### [記述課題]
a. 掲載本文のうち、「戦後カミソリ史記 第二話 日本のカミソリ素材(帯鋼)」から「ソリ用素材(帯鋼)でもある。」までの全部を一字一句変えずに書き写してください。
b. 掲載本文に名称が登場する製鉄・選鉱・精錬の方式をすべて列挙してください。
c. 掲載本文について、次の問いに答えてください。
(i) 昔、川に沈殿した砂鉄を人間がザルで掬い上げていた採鉱方法は何と呼ばれたか。
(ii) 現在採用されている選鉱方式は何か。
(iii) 真砂砂鉄を安来法で精錬した面鉄から生産される高級鋼は何と言われるか。

### [掲載本文]

**********

戦後カミソリ史記 第二話 日本のカミソリ素材(帯鋼)
カミソリ倶楽部 代表 竹内 康起 寄稿
日頃、使用している髭そり用のカミソリ素材である帯鋼については意外にも日本の名刀と世界のカミソリとの関連が出て来る。余り知られていない事実だが、名刀正宗などの由来を見ると、その材料である玉鋼は島根県山陰地方特産の真砂砂鉄を用い、日本古来の製鉄技術である“たたら製法”から出来た純度の高いその刃物鋼から当時の刀匠は熟練した技術で名刀造って来た。砂鉄そのものはこの地域の花崗岩に含まれ、その1%が真砂砂鉄である。採鉱方法も昔は川に沈殿した砂鉄を人間がザルを用い掬い上げていた。それを比重選鉱方式と呼び、この格好がいつしか安来節の“どじょう掬いになったらしい。本来は土壌から採る砂鉄なのに話によると江戸の芸人が聞き間違えてそうなったようだ。現在では磁石を使い機械による磁気選鉱方式を採用している。こうして古式豊かな“たたら製法での玉鋼”は今では異なった製造方法の下でカミソリ用の素材(帯鋼)として量産化されている。不純物の少ない真砂砂鉄を“安来法”によって精錬した面鉄をさらに高度な製鋼技術で生産した高級鋼、これがYSSヤスキハガネと言われ、カミソリ用素材(帯鋼)でもある。

**********

### [提供情報]
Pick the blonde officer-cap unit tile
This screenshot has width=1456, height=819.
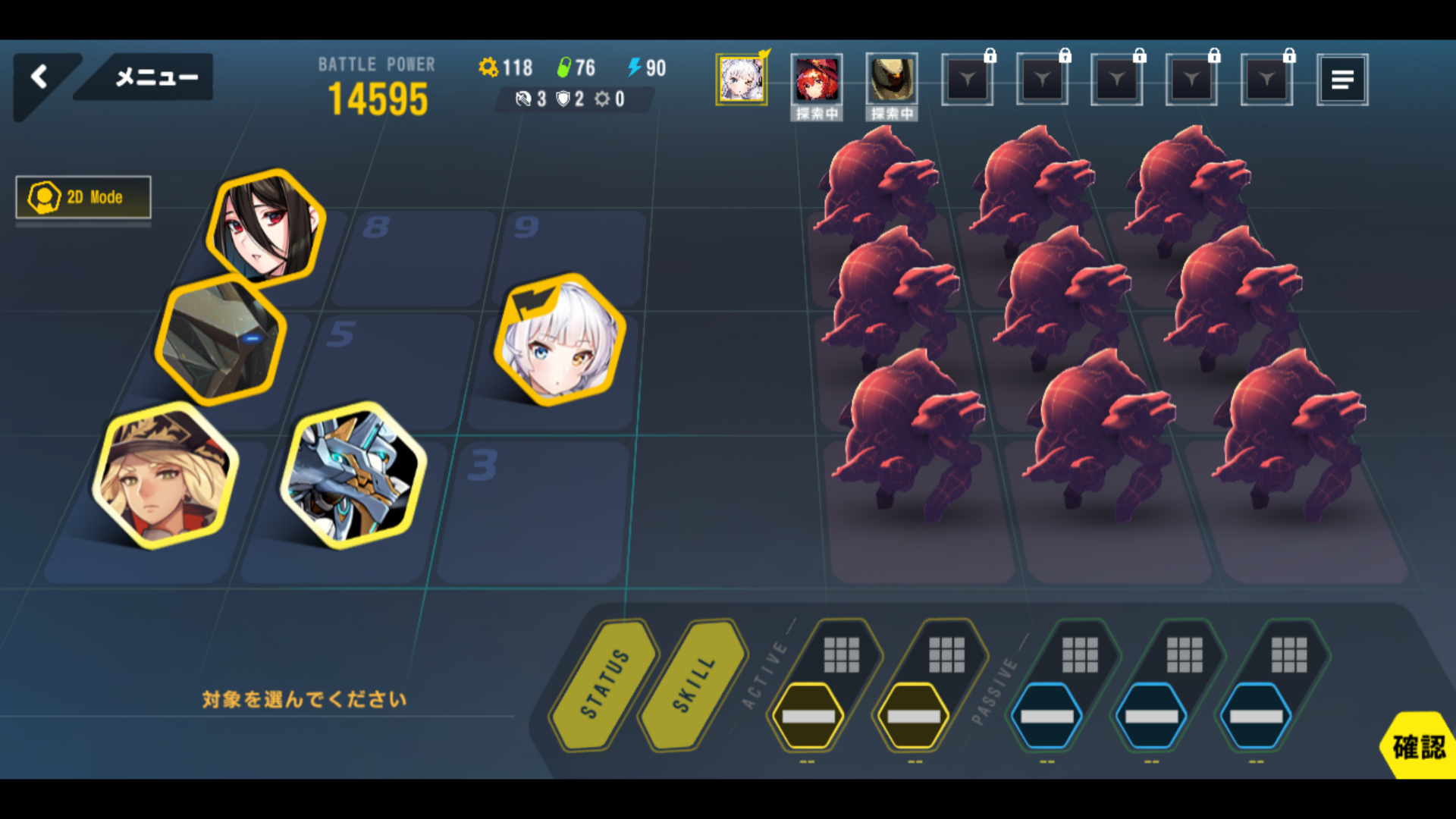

**********

### [課題の解答]
a.
戦後カミソリ史記 第二話 日本のカミソリ素材(帯鋼)
カミソリ倶楽部 代表 竹内 康起 寄稿
日頃、使用している髭そり用のカミソリ素材である帯鋼については意外にも日本の名刀と世界のカミソリとの関連が出て来る。余り知られていない事実だが、名刀正宗などの由来を見ると、その材料である玉鋼は島根県山陰地方特産の真砂砂鉄を用い、日本古来の製鉄技術である“たたら製法”から出来た純度の高いその刃物鋼から当時の刀匠は熟練した技術で名刀造って来た。砂鉄そのものはこの地域の花崗岩に含まれ、その1%が真砂砂鉄である。採鉱方法も昔は川に沈殿した砂鉄を人間がザルを用い掬い上げていた。それを比重選鉱方式と呼び、この格好がいつしか安来節の“どじょう掬いになったらしい。本来は土壌から採る砂鉄なのに話によると江戸の芸人が聞き間違えてそうなったようだ。現在では磁石を使い機械による磁気選鉱方式を採用している。こうして古式豊かな“たたら製法での玉鋼”は今では異なった製造方法の下でカミソリ用の素材(帯鋼)として量産化されている。不純物の少ない真砂砂鉄を“安来法”によって精錬した面鉄をさらに高度な製鋼技術で生産した高級鋼、これがYSSヤスキハガネと言われ、カミソリ用素材(帯鋼)でもある。

b. たたら製法、比重選鉱方式、磁気選鉱方式、安来法

c.
(i) 比重選鉱方式
(ii) 磁石を使い機械による磁気選鉱方式
(iii) YSSヤスキハガネ